Wednesday, August 21, 2013

Iraq wants the archive back without the Jews

 The National Archives in Washington DC, where an exhibition of items from the Jewish archive opens on 11 October prior to the archive's return to Iraq

Reminder: Have you signed the petition yet?

" Where U.S. diplomats have served in the Mideast, religious freedom has not been put on the back burner. That's because religious freedom isn't even in the kitchen, " write Ken Blackwell and Bob Morrison in the Patriot Post about Iraq's demand for the return of the Jewish archive without any Jews. Too right they are. But it's too late for Jews to return - they want only to be considered as the rightful owners of the archive and acknowledged as the victims of a grave injustice.

 The National Archives is preparing to put these treasures on display in October and then to send them back to Iraq. Is this the right thing to do? Americans have paid more than $3 million repairing and restoring this record of Iraq's historic Jewish community.

Question: Why would Iraqis want this Jewish Trove when they don't want the Jews? The idea that Jews driven out of Baghdad over a forty-year period might want to come back is fanciful. But the simple fact is: They can't come back. The Iraqi government that was installed by American arms doesn't want the Jews to come back. It would not even allow them to come back.

Is this Iraqi Freedom? What is especially concerning here is that the history of the ancient Iraqi Christian community is showing every sign of paralleling that of Iraq's Jews. When the U.S. invaded Iraq in 2003, there were two million Christians living there.Their churches and villages had been in Iraq since Bible times. But since being "liberated," Iraq's Muslims -- Shia and Sunni -- have driven all but 600,000 Iraqi Christians out of the country. Many of those exiled Christians -- in historic communions whose names recall Bible peoples -- Chaldeans and Assyrians -- have fled to Syria.

Syria? How bad must post-Saddam Iraq be that Christians would seek refuge in Syria? We know from every day's headlines that Bashar al Assad is one of the worst despots on earth. It seems highly likely he has killed 100,000 of his own people, and has probably used chemical weapons in violation of all international law. The one thing this evil man seems not to be doing is slaughtering Christians, his own Christian minority or those seeking asylum from Iraq.

Why, therefore, is the Obama administration helping Syrian rebels to oust Assad?
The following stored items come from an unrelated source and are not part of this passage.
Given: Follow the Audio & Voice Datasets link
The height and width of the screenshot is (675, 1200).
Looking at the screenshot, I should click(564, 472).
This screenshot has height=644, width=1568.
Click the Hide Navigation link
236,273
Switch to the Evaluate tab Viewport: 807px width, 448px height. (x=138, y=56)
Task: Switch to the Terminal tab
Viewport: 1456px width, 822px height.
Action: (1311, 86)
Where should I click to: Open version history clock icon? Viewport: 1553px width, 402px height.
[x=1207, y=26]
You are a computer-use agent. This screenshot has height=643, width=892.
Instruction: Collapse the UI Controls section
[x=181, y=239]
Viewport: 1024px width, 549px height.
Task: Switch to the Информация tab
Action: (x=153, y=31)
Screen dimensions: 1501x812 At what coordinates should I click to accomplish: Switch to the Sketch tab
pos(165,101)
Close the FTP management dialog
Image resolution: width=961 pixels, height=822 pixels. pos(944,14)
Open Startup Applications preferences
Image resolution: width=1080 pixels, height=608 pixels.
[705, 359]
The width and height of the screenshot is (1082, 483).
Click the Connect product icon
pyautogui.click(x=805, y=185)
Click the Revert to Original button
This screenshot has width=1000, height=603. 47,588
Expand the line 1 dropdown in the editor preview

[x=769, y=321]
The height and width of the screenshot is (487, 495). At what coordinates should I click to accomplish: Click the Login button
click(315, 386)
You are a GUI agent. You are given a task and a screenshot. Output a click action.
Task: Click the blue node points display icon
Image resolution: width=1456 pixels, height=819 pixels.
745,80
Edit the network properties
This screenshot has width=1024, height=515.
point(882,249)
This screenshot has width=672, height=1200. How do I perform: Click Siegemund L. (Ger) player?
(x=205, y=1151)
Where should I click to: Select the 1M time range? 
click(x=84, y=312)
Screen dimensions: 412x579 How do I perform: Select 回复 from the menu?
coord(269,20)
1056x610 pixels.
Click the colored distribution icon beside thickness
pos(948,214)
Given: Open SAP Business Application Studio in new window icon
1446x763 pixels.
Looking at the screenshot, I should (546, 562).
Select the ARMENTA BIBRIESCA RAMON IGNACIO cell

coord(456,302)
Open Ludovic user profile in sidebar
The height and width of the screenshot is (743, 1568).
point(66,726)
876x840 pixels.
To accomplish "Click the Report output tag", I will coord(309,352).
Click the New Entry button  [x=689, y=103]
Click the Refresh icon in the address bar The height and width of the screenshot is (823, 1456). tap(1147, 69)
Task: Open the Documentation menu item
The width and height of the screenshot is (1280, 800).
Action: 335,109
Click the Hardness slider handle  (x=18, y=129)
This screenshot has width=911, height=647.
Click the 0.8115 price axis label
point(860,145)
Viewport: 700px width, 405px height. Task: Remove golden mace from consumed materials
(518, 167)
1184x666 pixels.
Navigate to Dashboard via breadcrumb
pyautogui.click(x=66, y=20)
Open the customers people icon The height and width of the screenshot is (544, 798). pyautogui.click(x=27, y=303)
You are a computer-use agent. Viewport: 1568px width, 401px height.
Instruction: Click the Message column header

What assurances has the Obama administration given us that Christians will be protected when Assad is toppled?

For that matter, what assurances have we gotten from Egypt that their military, which we lavishly fund, will protect the endangered Coptic Christian churches?
The Obama administration has embraced an idea of "democracy" that says whenever the local population votes, their decision must be respected. We saw how that turned out with the terror Gaza. They daily shower Israeli villages with rockets. Egypt's Muslim Brotherhood won most of the votes in their 2012 elections -- and immediately proceeded to harass and persecute Egypt's Christians.

It's not too late to re-orient U.S. foreign policy in this perennially troubled region. We should tell Iraq they can have their treasured Jewish books back when they welcome the descendants of the Jews who wrote those books.

In every area where U.S. diplomats have served in theMideast, religious freedom has not been put on the back burner. That's because religious freedom isn't even in the kitchen. Because they fail to respect their neighbors who worship differently, these countries are forever in turmoil. It won't get any better until they think better of it.

Read article in full 

Returning the archive is legal, but is it ethical? See this discussion on archaelogist Paul Barford's blog

4 comments:

Bill said...

Is a reasonably detailed description of the contents of the archive available? It would help to settle some arguments about its disposition. Paul Barford, for example, argues that a good part of the archive consists of documents ABOUT the Jewish community generated by the Iraqi government, which arguably should be given to Iraq. On the other hand, my understanding is that the archive includes Torah scrolls, which were certainly stolen from the Jewish community and should be returned to it, in Israel, not given to the Iraqi government. It would be helpful to have a clearer idea of how much material of different types is involved.

bataween said...

http://jewishrefugees.blogspot.co.uk/2013/05/jewish-archive-exhibition-to-open-in.html
This link contains a list of the 24 items which will be on display at the National Archives in October. We will have to wait for their website to be up and running for a full inventory of the different sorts of documents. In my view Barford is mistaken. The community would have run its own affairs and the documents belong to the Jews.

Joe in Australia said...

From the descriptions I think the 1568 Bible is the Plantin Polyglot. It's the only one of the listed items which sounds at all commercially valuable, and even if it's in good condition (which seems unlikely) its value would be measured in thousands of dollars, no more. The real value of the documents is the personal value to the people concerned and their relatives, and as a record of a destroyed community.

bataween said...

Joe, I believe that Bible is the Ketuvim, the final section of the Tanakh. the Plantin would have been relevant to the Christian world, it would not have been in the possession of Jews in Baghdad.
I don't think any of the documents have commercial value - don;t forget they suffered water damage and most are fragments. As you say they have personal and historical value. It is a point of principle that they should go back to their owners.